Brian Levine
- Country (sports): South Africa
- Born: 20 August 1958 (age 67) Cape Town, South Africa
- Height: 1.83 m (6 ft 0 in)
- Turned pro: 1982
- Plays: Right-handed

Singles
- Career record: 5–11
- Highest ranking: No. 180 (19 November 1984)

Grand Slam singles results
- Wimbledon: 1R (1986)

Doubles
- Career record: 37–56
- Career titles: 2
- Highest ranking: No. 44 (24 March 1986)

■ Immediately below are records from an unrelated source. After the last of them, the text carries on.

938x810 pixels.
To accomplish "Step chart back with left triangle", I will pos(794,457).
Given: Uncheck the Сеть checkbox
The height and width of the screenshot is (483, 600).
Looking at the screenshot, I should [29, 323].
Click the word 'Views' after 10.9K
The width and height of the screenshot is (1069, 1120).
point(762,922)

Grand Slam doubles results
- Wimbledon: 3R (1985)

Grand Slam mixed doubles results
- Wimbledon: 2R (1985)

= Brian Levine =

South African tennis player

Brian Levine (born 20 August 1958) is a former South African tennis player who played professional tennis from 1982 to 1988.

==Career==
In his career, Levine played in 24 Grand Slams (French Open, Wimbledon, US Open & Australian Open). Levine's first major grand slam was Wimbledon in 1983 where he qualified for the doubles with an 18-year-old Stefan Edberg. Levine competed in over 200 tournaments worldwide on the ATP Tour.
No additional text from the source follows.